Conclamamos que o senador Magno Malta seja invocado por quebra de decoro, bem como responda judicialmente, sem as garantias da distorcida imunidade parlamentar
Por *Vinício Carrilho Martinez, Vinícius Valentin Raduan Miguel e Roberto Kuppê, no A Terra é Redonda
O jogador do Real Madri Vinícius Jr (Vini Jr) foi alvo de racismo e de xenofobia, mais uma vez, na Espanha. Já tinha visto inúmeras torcidas com o mesmo comportamento desumano, inclusive quando teve um boneco simbolizando sua pessoa ser enforcado numa ponte. Muita gente se solidarizou ao jogador, à pessoa, ao trabalhador brasileiro em solo espanhol. As lembranças e comparações com os piores efeitos do franquismo não foram efêmeras; ao contrário, foram assertivas. Afinal, estaria de volta o pesadelo do bicho Fauno? Aquele que foge do seu labirinto de trevas para assombrar a Humanidade? Os componentes parecem estar aí: racismo, xenofobia, desumanidade, perda da capacidade de interagir socialmente – até o limite da sociopatia.
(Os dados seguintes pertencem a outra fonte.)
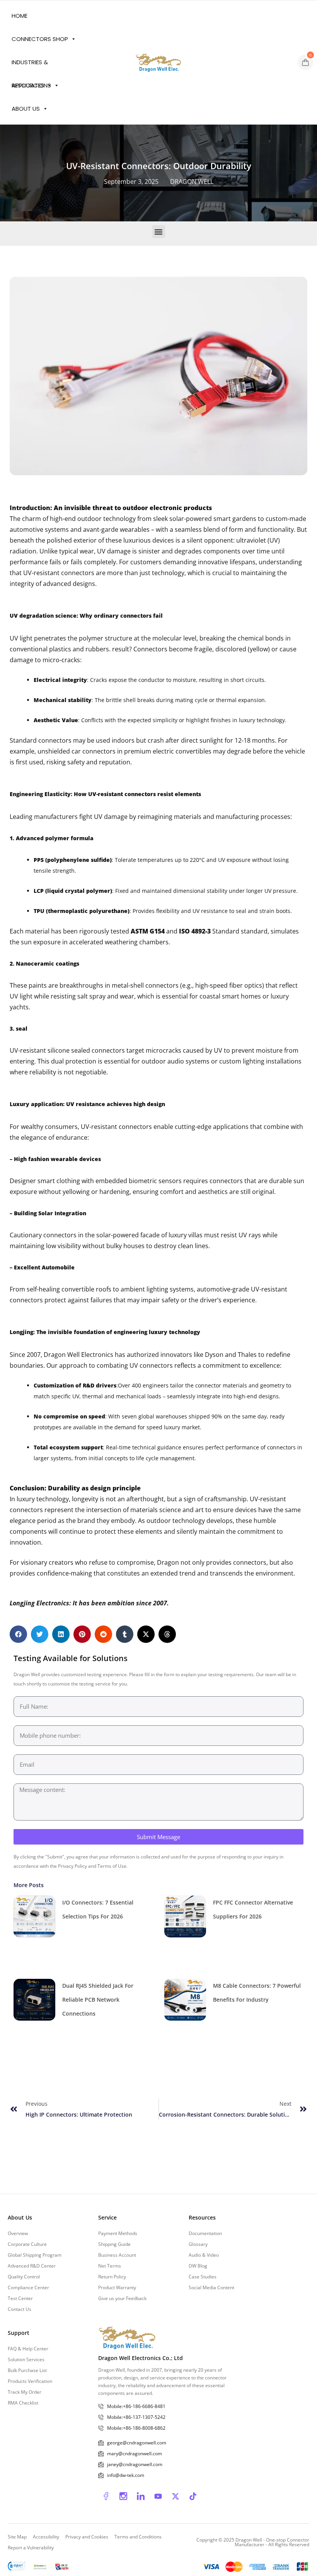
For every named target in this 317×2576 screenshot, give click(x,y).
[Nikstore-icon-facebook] (106, 2496)
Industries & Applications (31, 66)
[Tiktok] (193, 2496)
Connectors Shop (40, 39)
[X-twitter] (175, 2496)
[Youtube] (158, 2496)
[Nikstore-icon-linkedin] (140, 2496)
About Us (26, 108)
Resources (28, 85)
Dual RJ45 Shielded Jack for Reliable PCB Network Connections (97, 1999)
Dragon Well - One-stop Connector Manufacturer (272, 2542)
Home (19, 16)
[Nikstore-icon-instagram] (123, 2496)
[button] (158, 231)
Ao mesmo tempo em que a Câmara Federal aprovou moção de desagrado (por unanimidade)[i] aos atos de racismo e de desagravo às hostilidades que se abatem contra a dignidade humana – a ofensa de um racista atinge a toda a Humanidade –, no Senado Federal, em rota de colisão aos princípios humanistas, o senador Magno Malta se prestou a ofender ainda mais.[ii] Disse estar surpreso com a falta de ação dos defensores dos animais, por não se solidarizarem ao “macaco” jogador (sic).
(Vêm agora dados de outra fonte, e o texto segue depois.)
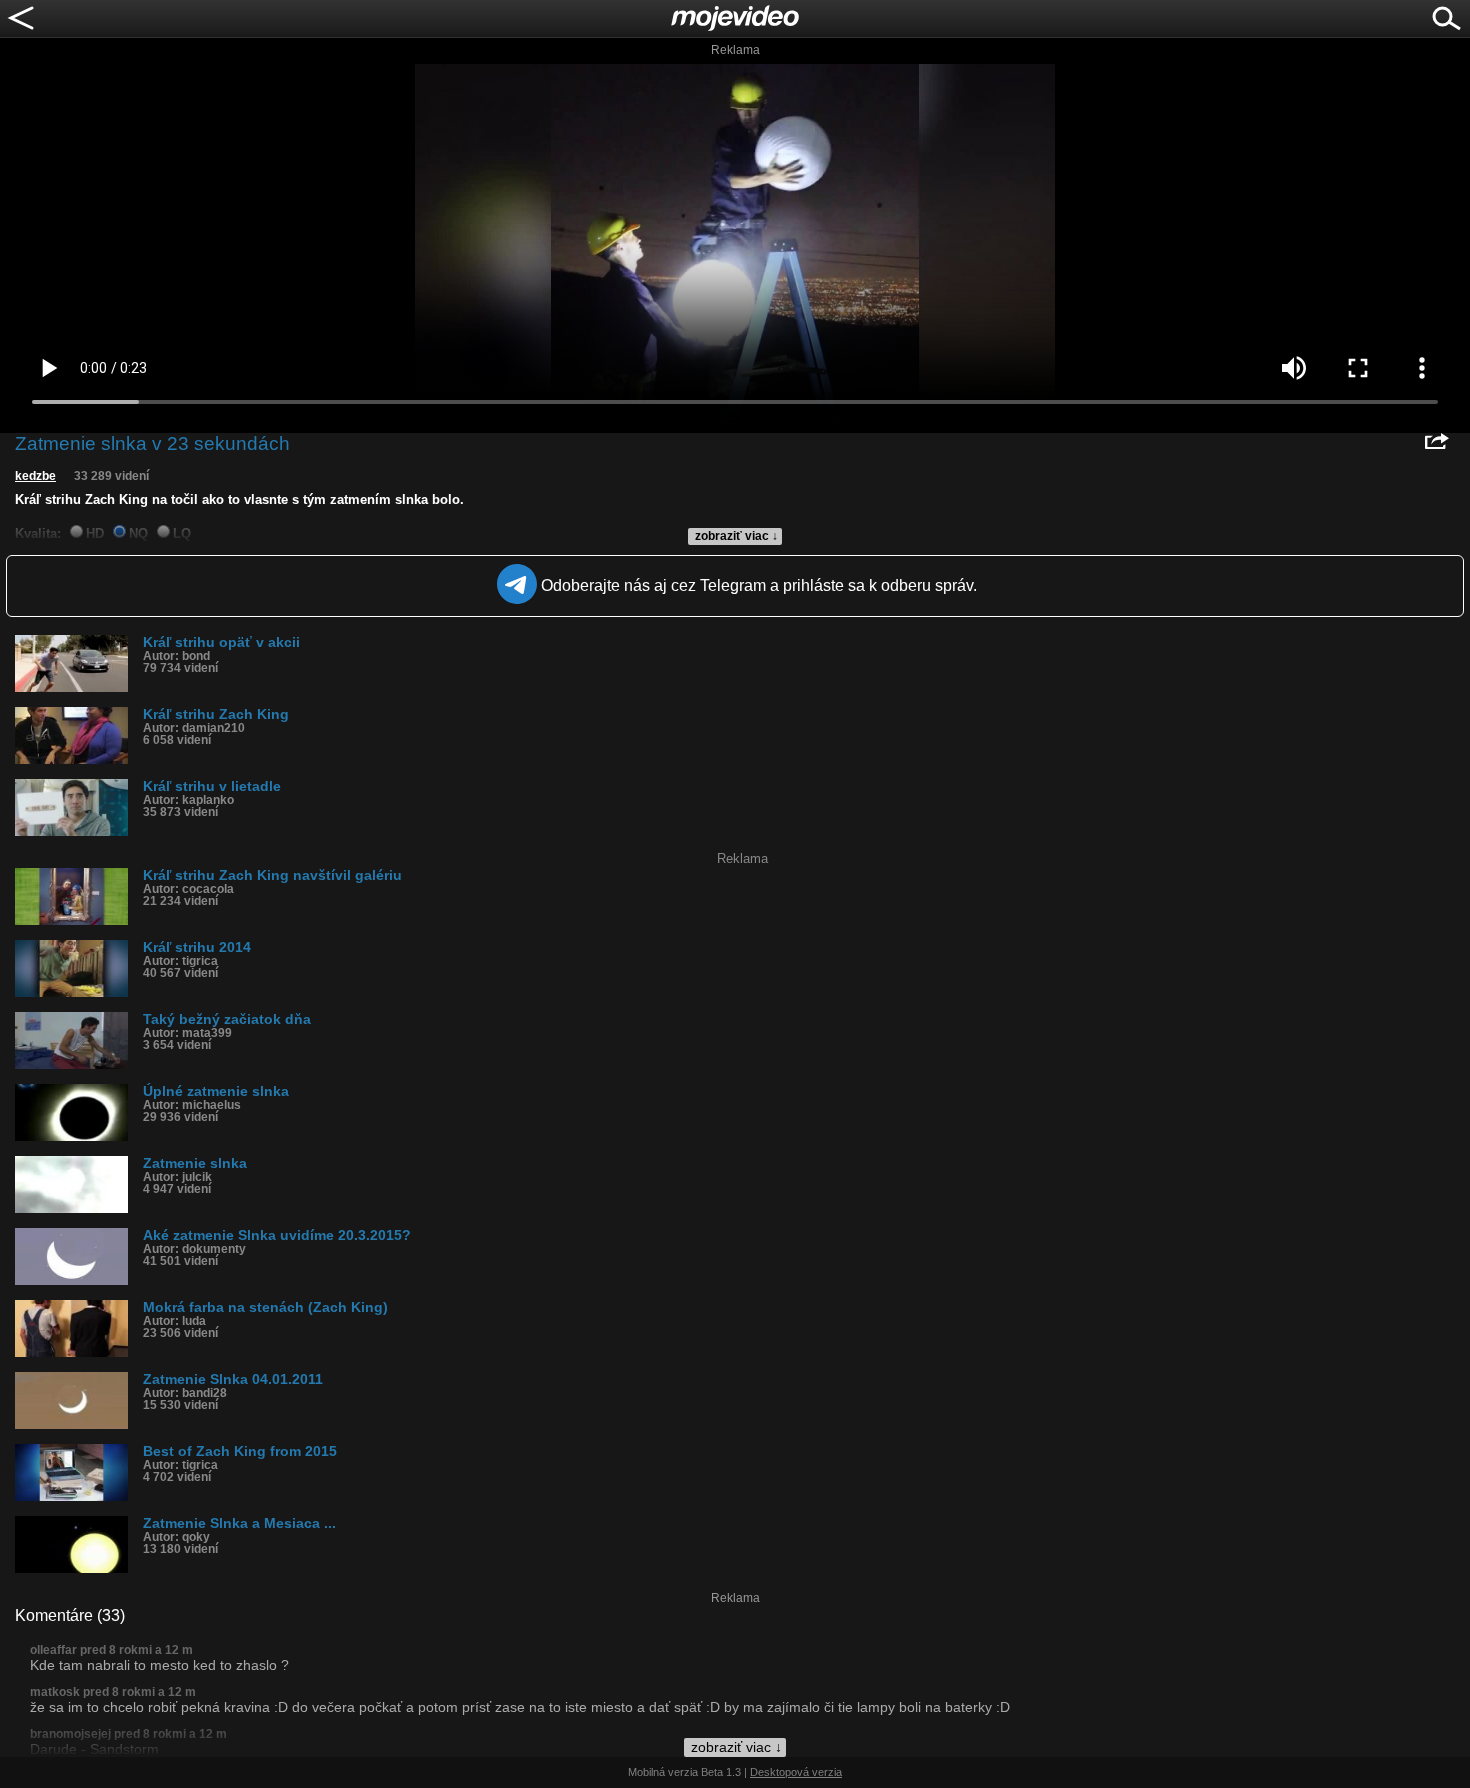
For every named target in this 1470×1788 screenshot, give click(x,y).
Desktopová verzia (796, 1772)
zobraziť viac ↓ (736, 536)
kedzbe (35, 476)
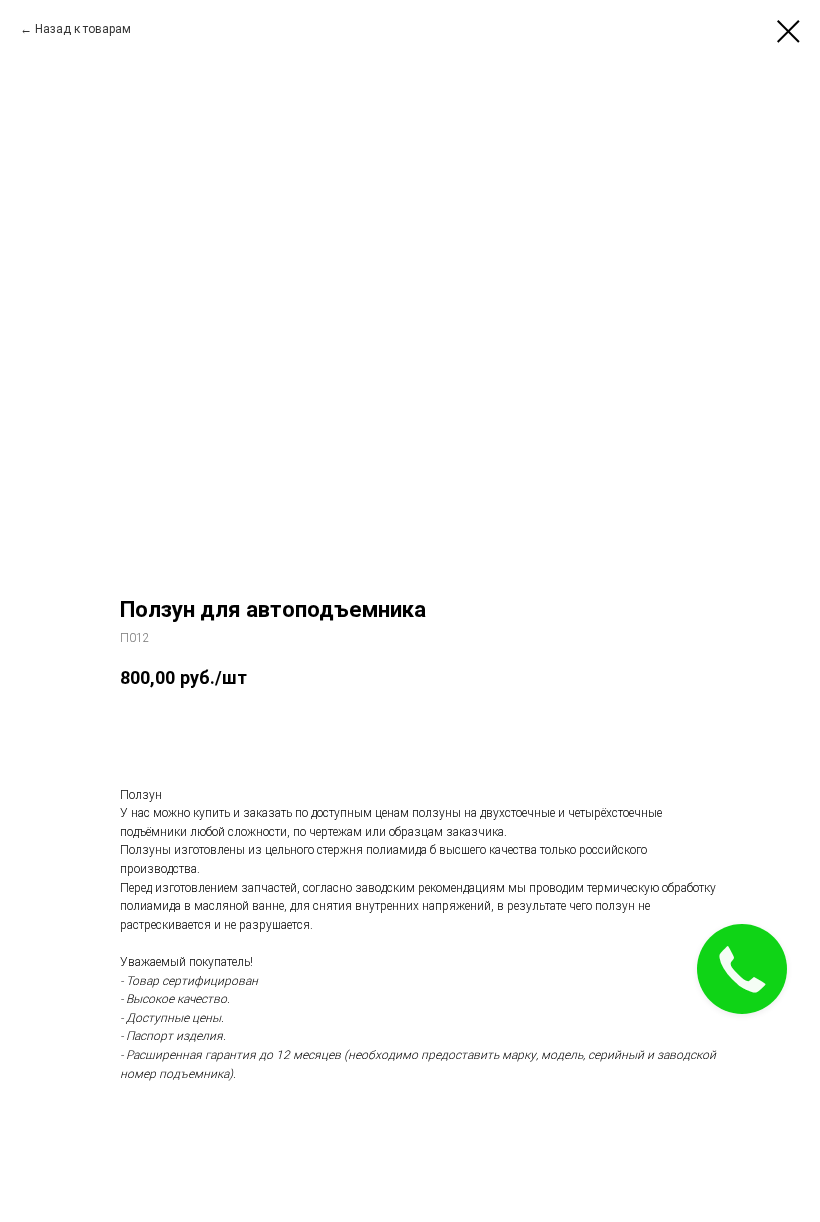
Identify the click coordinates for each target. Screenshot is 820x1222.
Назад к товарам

Muito poderia ser dito, diante de tal afirmação, como já se disse, aliás; contudo, devemos centrar nossa atenção em alguns pontos iniciais e objetos desta peça de repúdio: (i) é muito cansativo ver parlamentares supremacistas, qualquer pessoa, invocarem o escárnio contra a Humanidade; (ii) também é cansativo defender continuamente a inteligência social que se povoa com o princípio da dignidade humana; (iii) o foco central desta repulsa tem embasamento na quebra de decoro parlamentar e, assim, a questão deve ser tratada pela presidência do Senado Federal; (iv) na esfera criminal, criou-se facticidade e autoria diante do cometimento de crime – trata-se do crime de incitação ao ódio racial, ao racismo.
A partir da Constituição Federal de 1988, lê-se que o tratamento penal deve ser exemplar, paradigmático, e, portanto, encontra-se para além dos preceitos pedagógicos da pena. Pois, insere-se na condição de afronta, desrespeito e pregação (supremacista/racista) de verdadeiro ódio racial.
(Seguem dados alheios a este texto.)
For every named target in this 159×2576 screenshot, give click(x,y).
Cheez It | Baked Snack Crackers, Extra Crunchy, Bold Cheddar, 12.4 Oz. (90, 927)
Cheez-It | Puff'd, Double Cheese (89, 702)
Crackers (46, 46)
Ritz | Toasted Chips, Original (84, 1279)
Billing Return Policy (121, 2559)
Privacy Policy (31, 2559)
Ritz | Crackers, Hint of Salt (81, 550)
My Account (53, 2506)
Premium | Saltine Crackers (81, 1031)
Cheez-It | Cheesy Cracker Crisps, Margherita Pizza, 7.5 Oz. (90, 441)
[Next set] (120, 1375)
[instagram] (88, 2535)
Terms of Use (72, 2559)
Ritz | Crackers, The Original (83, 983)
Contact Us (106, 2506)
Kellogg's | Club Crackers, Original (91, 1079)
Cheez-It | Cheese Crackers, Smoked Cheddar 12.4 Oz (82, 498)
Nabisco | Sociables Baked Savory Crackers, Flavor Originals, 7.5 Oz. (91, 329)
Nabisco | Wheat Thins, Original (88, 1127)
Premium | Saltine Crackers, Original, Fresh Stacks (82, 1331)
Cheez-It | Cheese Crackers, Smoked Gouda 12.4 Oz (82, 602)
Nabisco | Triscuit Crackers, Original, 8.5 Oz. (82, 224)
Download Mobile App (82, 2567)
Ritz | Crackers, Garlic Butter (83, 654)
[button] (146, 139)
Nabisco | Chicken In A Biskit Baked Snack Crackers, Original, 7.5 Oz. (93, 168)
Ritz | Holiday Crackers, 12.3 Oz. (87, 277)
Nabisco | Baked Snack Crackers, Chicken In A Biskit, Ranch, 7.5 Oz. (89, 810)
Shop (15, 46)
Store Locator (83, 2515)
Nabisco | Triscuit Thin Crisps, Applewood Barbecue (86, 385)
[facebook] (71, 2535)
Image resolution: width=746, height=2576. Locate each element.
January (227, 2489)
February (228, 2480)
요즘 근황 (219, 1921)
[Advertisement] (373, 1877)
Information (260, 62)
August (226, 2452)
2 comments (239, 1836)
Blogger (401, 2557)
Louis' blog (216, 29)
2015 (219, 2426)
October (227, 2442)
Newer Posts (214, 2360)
Não bastassem os inúmeros entraves e problemas nacionais, como a desigualdade social e econômica, em que o conhecido racismo estrutural se apodera do pensamento escravista – certamente, a mais conhecida dissonância cognitiva entre nós –, um representante de Estado vem a público a fim de manifestar sua indisposição genética com a Humanidade.
Tornam-se, sempre, redundantes os dizeres e saberes contra o racismo e, talvez ainda mais urgente do que isso, torna-se inegável, indesculpável, irretratável, a apologia a mais e piores cometimentos de atos racistas. Concludente da incapacidade de convívio social – a par da incitação ao crime de racismo – o senador, enquanto representante de Estado, partícipe do pacto federativo, não pode confabular sobre assuntos de interesse nacional na casa do Senado.
Além da dignidade humana, foi atingido o córtex e cordis da moral pública. Lembremos que os senadores – a contar de sua presidência – encontram-se na linha sucessória do poder executivo central e isto, por óbvio, torna o referido senador (Magno Malta), a quem talvez também não alcance a identidade racial (uma vez que não é afeiçoado com o “branco caucasiano“), ainda mais impedido de continuar com suas funções públicas.
Se por acaso o Brasil, por exemplo, a partir do Senado Federal – que recentemente foi uma guarida contra o fascismo nacional –, viesse a promover um ajuste de contas histórico contra o racismo, propondo-se um “arcabouço social e racial”, com indenizações raciais e punições exemplares aos racistas, por onde caminharia o voto de excelência do senador Magno Malta?
Se o país tivesse que ratificar uma declaração internacional (outra) em defesa, reconhecimento e promoção dos direitos humanos, como votaria a insigne excelência, se, em ato lastimável, lança-se em direção à incitação de crimes raciais?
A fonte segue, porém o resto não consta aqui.